- [Task to complete] Where the records below reach the line containing "Moisture Balm (219, 379)", start transcribing, and end with the line containing "fairyhedgehog (160, 69)", exactly and with nothing else added.

- [Data to examine]

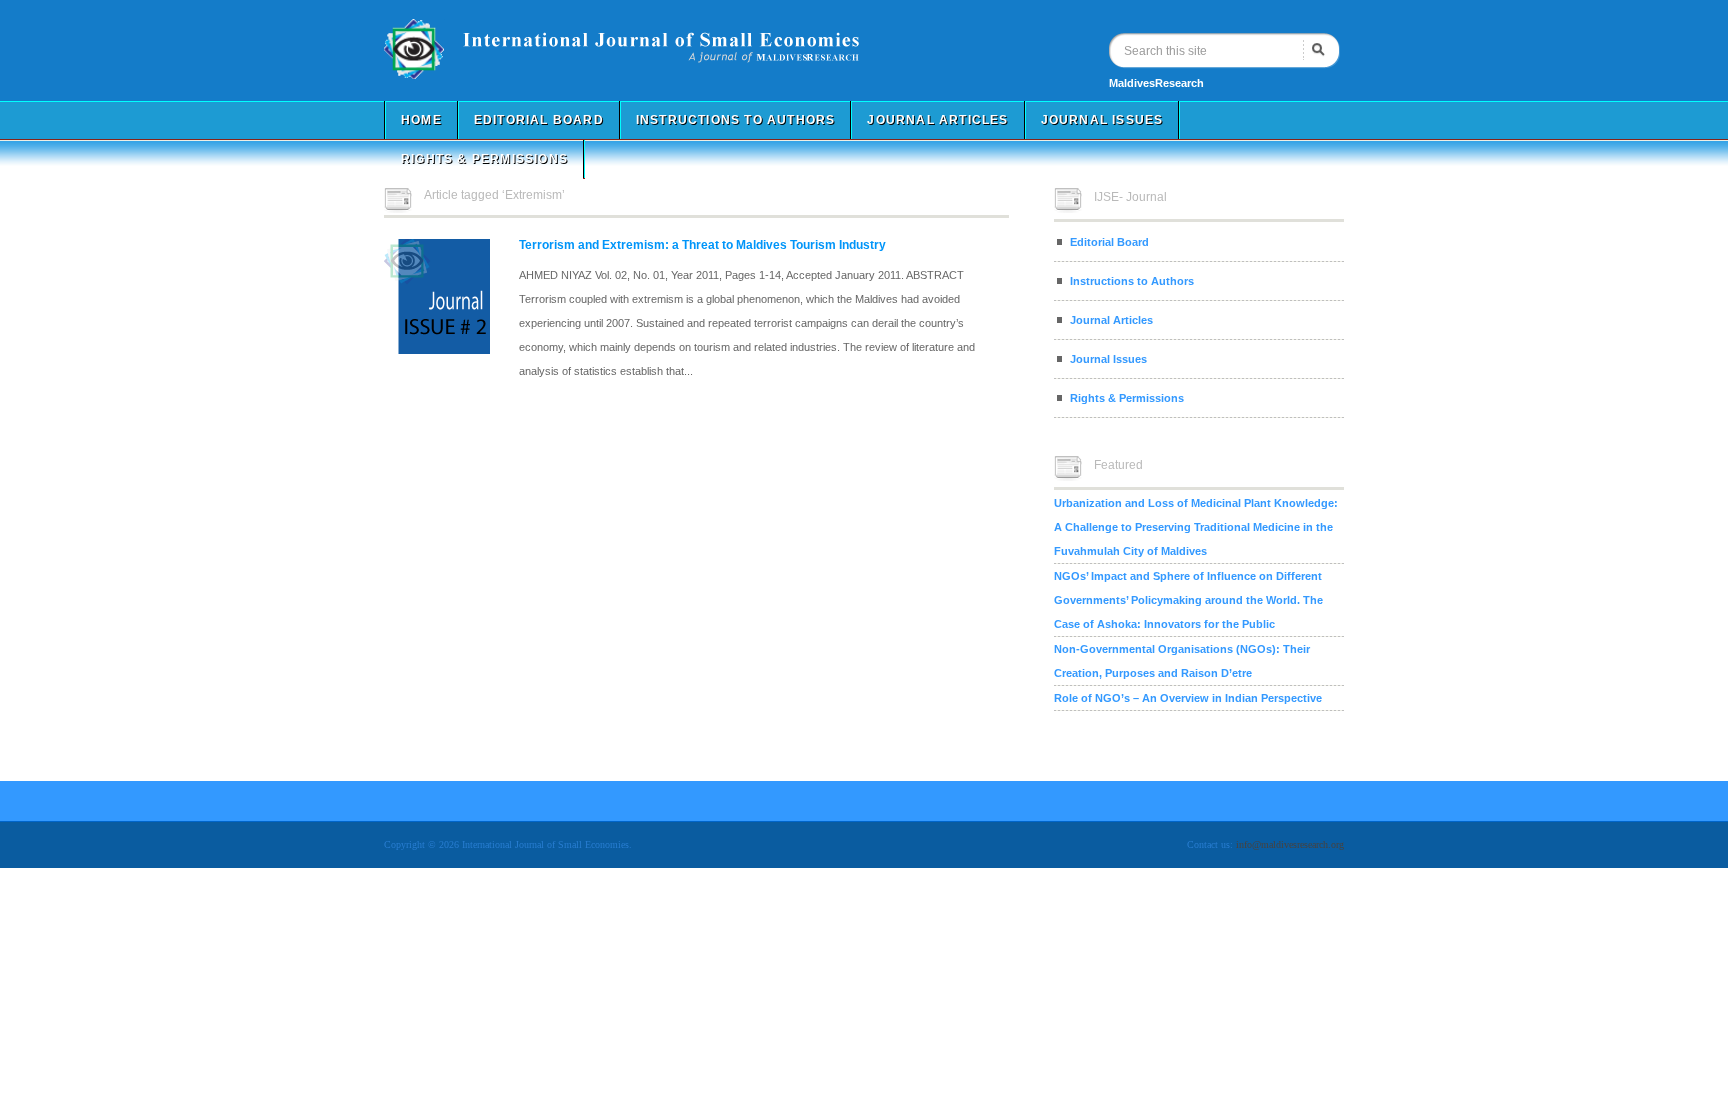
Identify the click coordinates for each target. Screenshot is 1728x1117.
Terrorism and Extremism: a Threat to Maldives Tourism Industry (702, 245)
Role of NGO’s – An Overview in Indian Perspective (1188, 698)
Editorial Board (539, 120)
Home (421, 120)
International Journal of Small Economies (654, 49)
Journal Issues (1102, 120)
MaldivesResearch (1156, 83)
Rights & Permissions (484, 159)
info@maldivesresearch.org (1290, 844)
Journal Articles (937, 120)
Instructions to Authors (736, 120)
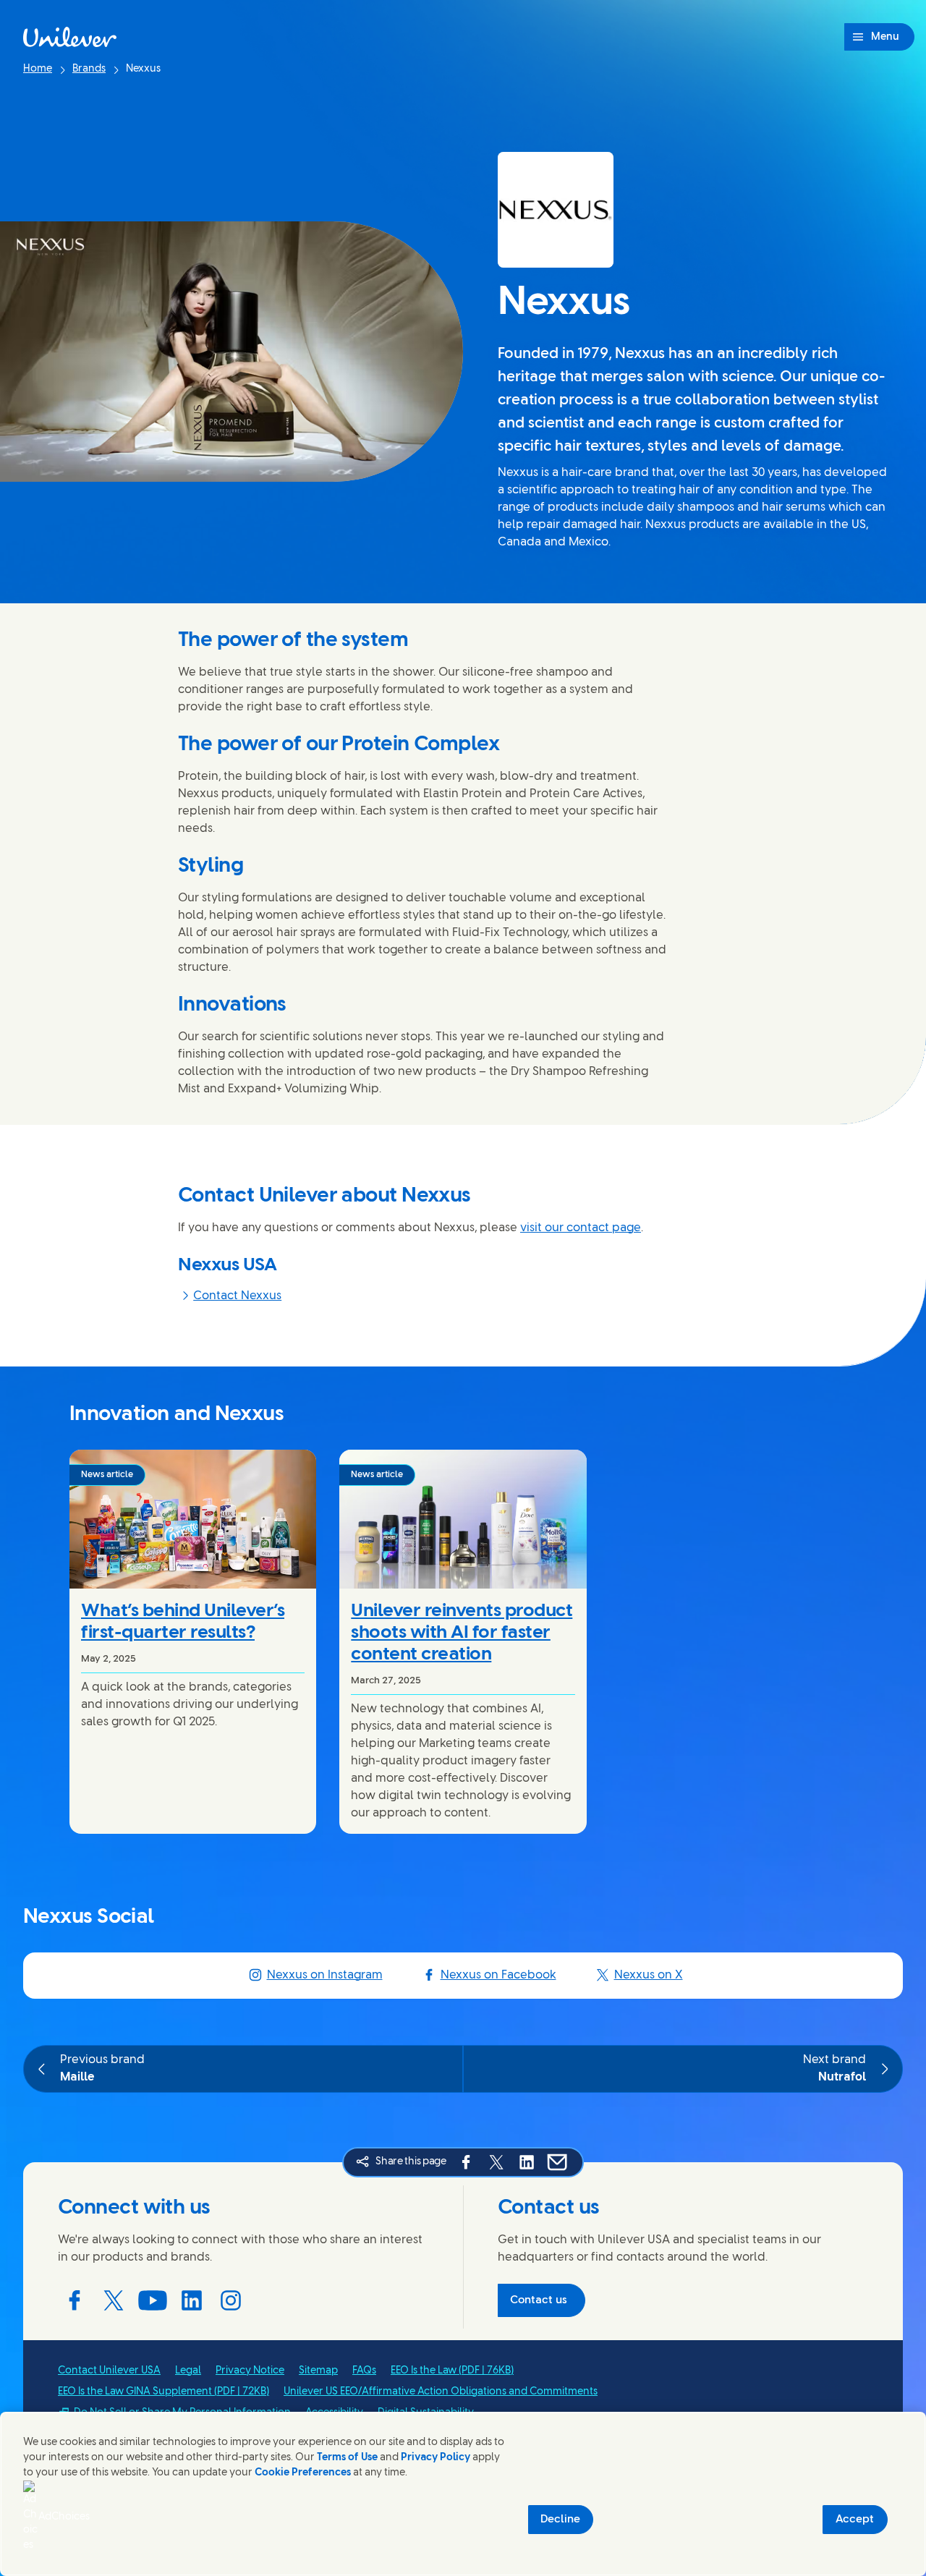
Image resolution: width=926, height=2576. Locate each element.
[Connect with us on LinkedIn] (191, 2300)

--

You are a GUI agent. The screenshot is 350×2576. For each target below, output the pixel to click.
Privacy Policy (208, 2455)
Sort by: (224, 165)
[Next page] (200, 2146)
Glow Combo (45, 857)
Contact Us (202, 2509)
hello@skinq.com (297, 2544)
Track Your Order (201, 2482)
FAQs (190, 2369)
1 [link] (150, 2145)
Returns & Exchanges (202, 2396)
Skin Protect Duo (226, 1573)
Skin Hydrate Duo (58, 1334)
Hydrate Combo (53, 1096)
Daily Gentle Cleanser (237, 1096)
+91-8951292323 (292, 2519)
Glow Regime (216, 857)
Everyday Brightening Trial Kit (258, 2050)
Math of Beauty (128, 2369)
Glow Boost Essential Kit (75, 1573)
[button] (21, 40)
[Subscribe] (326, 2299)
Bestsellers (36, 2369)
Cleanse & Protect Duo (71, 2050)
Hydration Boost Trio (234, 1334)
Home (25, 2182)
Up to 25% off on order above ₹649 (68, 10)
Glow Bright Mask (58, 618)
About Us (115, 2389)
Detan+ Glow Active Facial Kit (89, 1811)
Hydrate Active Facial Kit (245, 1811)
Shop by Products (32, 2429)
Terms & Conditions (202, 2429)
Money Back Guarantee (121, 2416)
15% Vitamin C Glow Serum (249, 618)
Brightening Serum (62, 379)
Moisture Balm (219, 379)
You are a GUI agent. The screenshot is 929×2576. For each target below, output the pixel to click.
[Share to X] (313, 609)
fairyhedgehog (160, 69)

- [Output]
Moisture Balm (219, 379)
You are a GUI agent. The screenshot is 929×2576. For each target below, output the pixel to click.
[Share to X] (313, 609)
fairyhedgehog (160, 69)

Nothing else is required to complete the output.